## What the task requires
Return the run of lines below that opens with the line containing "439x292 pixels. Task: Select" and closes with the line containing "Open the Lista", keeping each one exact.
- Opening Delimiter -
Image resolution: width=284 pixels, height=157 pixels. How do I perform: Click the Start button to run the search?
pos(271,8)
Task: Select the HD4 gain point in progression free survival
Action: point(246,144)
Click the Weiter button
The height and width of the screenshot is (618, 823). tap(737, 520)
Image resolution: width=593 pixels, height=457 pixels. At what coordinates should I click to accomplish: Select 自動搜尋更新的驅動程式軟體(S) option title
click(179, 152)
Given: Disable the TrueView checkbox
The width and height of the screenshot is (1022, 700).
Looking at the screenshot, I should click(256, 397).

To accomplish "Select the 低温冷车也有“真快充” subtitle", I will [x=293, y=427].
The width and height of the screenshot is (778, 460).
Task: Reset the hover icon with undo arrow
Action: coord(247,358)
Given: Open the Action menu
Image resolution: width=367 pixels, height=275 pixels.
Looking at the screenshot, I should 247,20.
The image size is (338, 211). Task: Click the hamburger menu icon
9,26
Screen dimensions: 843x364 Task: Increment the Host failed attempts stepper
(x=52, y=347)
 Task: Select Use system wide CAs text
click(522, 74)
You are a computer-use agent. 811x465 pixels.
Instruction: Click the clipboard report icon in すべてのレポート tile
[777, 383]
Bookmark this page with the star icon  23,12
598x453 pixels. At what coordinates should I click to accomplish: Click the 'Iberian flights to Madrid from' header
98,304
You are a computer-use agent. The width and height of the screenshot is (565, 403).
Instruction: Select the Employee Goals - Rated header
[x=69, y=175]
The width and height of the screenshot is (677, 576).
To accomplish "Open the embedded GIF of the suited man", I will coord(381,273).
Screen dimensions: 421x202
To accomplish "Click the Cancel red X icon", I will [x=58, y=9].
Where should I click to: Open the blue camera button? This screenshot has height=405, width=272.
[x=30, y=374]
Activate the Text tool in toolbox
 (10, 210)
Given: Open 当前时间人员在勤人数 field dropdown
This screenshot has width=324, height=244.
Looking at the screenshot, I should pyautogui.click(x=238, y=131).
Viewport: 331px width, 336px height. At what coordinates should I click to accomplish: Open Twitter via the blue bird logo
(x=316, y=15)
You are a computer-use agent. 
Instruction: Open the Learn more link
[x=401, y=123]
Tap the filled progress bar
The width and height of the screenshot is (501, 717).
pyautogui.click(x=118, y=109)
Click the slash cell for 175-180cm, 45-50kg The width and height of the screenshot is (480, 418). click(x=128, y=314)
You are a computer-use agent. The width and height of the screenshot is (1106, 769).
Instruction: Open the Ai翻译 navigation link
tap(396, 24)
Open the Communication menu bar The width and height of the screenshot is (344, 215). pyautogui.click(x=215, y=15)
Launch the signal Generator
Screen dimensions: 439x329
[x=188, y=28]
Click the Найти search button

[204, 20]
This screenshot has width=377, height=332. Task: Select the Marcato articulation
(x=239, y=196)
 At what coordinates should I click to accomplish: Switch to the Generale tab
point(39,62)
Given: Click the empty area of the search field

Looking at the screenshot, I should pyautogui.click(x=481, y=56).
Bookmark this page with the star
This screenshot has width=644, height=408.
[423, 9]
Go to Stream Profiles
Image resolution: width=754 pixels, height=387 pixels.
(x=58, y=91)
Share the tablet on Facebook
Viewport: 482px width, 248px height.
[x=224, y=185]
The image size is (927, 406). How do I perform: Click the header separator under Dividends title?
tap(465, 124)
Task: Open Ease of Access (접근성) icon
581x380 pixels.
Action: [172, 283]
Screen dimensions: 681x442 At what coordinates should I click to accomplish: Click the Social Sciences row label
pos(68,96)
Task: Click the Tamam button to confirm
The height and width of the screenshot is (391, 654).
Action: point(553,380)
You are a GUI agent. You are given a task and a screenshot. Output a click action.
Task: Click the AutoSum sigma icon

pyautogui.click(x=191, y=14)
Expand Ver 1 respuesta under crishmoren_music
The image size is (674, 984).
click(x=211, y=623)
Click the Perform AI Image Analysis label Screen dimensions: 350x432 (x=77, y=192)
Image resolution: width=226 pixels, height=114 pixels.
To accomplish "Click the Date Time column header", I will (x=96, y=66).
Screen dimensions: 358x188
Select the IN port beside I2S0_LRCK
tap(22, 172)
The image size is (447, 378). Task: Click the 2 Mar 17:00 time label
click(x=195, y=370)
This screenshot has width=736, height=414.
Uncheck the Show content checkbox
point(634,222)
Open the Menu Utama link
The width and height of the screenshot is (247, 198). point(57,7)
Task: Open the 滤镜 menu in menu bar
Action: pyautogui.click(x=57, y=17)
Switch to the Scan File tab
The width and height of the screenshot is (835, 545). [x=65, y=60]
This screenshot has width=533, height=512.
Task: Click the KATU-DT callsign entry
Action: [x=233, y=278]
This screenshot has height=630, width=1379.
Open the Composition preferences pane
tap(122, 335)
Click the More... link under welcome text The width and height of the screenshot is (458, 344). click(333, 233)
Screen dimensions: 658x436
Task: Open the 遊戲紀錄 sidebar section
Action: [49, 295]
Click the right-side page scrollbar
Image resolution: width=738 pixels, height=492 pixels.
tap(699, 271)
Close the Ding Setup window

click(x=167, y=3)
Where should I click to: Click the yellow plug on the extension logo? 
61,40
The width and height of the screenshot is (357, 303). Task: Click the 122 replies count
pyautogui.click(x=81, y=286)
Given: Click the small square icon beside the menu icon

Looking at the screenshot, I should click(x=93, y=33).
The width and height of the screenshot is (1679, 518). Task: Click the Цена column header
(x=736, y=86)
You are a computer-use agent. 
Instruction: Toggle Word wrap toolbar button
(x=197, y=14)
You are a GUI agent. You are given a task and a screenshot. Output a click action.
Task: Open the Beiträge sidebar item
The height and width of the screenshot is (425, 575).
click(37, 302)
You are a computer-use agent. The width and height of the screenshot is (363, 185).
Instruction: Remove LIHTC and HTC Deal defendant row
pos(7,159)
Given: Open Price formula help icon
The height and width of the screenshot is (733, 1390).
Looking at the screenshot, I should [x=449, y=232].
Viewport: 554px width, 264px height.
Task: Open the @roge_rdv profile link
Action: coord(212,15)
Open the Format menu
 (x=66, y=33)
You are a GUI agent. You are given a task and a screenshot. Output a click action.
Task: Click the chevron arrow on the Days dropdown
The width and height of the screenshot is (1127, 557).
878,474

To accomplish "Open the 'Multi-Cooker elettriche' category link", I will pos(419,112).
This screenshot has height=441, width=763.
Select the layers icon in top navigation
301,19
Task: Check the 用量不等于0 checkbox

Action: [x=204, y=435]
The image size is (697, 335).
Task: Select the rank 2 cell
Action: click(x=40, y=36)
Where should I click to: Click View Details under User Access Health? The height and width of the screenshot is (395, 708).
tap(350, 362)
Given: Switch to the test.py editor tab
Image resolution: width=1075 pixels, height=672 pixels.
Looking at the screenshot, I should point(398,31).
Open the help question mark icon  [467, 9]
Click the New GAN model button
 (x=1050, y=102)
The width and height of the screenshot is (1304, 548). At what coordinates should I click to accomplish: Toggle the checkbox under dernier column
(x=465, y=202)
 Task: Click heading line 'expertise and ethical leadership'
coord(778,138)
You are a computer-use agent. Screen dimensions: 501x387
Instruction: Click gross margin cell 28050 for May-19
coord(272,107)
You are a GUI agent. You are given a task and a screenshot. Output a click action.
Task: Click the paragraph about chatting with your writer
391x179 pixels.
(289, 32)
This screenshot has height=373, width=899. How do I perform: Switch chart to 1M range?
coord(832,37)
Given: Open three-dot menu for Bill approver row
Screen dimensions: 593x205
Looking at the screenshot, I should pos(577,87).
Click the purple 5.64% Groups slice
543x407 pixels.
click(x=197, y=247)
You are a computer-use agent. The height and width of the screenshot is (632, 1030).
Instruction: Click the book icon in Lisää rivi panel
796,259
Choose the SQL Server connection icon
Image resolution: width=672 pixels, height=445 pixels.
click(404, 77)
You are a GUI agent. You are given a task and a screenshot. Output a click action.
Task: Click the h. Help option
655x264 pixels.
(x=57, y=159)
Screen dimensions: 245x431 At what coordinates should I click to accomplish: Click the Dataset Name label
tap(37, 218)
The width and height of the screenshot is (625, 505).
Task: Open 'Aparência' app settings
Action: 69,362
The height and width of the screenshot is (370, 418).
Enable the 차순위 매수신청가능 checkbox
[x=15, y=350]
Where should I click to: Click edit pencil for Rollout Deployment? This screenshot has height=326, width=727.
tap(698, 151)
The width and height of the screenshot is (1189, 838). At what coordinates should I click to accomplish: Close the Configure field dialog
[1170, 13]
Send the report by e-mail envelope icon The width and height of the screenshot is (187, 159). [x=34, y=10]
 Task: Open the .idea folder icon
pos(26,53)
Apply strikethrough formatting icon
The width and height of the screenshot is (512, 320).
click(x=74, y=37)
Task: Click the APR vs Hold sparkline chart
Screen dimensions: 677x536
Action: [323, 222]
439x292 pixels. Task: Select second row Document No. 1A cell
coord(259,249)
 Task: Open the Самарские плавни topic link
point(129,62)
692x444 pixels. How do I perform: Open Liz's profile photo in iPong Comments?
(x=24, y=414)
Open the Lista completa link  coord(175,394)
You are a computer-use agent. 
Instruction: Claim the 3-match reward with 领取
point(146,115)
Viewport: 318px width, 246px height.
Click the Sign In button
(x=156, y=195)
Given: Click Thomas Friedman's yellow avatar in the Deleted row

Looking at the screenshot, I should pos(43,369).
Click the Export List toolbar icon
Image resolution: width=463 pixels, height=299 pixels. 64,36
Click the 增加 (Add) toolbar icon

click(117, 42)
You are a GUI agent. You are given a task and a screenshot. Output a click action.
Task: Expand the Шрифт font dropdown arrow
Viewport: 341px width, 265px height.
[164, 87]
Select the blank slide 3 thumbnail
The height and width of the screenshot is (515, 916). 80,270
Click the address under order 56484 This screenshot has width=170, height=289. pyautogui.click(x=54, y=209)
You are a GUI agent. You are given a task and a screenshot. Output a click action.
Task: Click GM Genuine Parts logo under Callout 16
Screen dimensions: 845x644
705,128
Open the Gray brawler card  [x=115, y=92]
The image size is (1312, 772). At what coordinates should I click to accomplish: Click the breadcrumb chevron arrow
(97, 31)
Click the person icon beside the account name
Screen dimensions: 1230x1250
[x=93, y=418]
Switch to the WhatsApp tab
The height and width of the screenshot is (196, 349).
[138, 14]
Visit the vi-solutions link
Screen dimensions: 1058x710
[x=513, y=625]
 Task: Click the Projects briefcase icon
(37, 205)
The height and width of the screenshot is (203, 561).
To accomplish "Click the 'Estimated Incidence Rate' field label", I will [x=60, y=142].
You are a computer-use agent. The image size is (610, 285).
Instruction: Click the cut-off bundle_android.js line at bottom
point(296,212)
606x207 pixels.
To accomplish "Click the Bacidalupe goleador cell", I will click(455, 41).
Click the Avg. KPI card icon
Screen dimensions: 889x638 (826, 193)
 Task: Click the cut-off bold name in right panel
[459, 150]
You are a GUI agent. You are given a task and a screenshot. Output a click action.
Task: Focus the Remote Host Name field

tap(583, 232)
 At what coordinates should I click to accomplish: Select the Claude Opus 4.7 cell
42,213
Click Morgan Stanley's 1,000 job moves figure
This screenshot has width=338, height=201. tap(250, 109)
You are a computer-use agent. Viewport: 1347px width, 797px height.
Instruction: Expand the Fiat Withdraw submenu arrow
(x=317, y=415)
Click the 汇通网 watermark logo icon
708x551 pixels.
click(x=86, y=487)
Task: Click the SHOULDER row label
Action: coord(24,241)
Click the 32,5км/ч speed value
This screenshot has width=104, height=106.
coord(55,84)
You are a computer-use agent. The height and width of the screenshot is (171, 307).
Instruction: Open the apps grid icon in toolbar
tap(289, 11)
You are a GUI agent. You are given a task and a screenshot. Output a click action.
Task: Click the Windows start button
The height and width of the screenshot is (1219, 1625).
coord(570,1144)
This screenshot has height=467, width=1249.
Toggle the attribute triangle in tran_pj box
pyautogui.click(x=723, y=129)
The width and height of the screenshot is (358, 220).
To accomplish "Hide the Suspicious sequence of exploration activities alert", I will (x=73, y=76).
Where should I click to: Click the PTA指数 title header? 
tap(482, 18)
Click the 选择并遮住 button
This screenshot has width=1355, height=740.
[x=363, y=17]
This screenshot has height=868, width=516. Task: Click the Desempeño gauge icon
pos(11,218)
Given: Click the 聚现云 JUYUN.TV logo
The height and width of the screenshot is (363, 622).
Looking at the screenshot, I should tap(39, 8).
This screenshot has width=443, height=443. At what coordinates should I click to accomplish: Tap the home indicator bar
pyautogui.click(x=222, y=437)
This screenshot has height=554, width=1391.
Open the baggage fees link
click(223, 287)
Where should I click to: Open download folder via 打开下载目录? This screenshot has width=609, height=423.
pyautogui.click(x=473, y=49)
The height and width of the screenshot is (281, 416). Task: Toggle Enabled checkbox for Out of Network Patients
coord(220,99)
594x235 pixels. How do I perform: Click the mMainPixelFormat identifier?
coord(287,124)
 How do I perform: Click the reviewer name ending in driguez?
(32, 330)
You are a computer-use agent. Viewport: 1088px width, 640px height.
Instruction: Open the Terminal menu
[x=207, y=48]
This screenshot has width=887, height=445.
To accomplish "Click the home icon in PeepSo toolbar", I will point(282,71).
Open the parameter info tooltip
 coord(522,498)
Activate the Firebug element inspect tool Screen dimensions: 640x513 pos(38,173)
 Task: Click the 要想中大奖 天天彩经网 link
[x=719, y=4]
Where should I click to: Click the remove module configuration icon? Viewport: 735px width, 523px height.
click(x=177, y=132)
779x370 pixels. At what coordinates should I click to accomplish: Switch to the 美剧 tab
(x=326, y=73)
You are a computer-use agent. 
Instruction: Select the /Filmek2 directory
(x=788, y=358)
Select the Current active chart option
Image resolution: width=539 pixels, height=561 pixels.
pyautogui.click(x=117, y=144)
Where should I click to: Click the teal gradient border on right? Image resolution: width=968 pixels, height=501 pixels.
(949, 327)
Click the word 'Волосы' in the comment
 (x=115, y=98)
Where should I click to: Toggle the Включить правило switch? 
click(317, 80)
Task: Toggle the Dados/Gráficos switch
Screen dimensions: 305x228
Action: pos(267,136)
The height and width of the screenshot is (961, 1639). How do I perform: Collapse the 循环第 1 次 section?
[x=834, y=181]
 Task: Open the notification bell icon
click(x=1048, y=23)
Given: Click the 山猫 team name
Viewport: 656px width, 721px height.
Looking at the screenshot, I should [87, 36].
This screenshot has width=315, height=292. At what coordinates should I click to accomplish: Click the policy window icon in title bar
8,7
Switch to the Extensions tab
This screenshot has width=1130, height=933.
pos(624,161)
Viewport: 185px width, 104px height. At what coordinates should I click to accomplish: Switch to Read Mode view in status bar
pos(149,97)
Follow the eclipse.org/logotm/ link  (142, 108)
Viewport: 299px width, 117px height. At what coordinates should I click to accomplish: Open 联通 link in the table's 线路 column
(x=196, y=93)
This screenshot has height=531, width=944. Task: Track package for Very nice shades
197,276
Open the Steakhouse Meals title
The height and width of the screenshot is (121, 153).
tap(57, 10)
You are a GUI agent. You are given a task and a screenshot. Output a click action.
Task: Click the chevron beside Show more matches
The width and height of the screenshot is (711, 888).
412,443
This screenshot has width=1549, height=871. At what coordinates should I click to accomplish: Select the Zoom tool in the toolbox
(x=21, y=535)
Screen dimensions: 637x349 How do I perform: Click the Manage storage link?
- Closing Delimiter -
## Response below
439x292 pixels. Task: Select second row Document No. 1A cell
coord(259,249)
 Task: Open the Самарские плавни topic link
point(129,62)
692x444 pixels. How do I perform: Open Liz's profile photo in iPong Comments?
(x=24, y=414)
Open the Lista completa link  coord(175,394)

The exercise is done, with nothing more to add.